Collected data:

++++++

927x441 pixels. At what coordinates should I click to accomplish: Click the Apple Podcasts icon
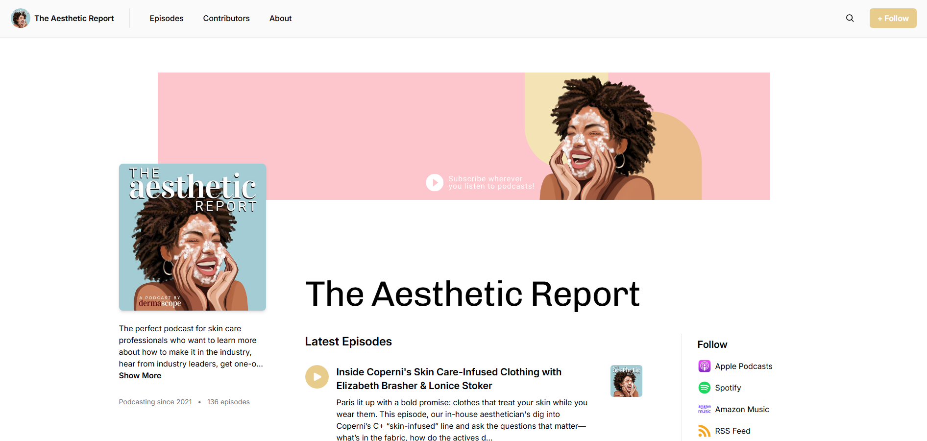(x=704, y=366)
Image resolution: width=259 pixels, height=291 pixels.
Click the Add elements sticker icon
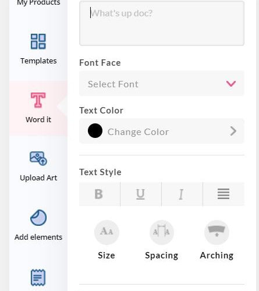pyautogui.click(x=38, y=218)
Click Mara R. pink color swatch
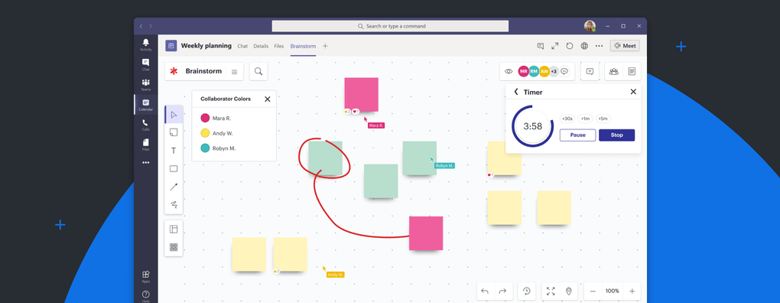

++++++

EXERCISE PROMPT: Copy the data exactly. Pictures do not belong in the copy.

SOLUTION TO THIS PROBLEM:
927x441 pixels. At what coordinates should I click to accomplish: Click the Apple Podcasts icon
(x=704, y=366)
Image resolution: width=259 pixels, height=291 pixels.
Click the Add elements sticker icon
pyautogui.click(x=38, y=218)
Click Mara R. pink color swatch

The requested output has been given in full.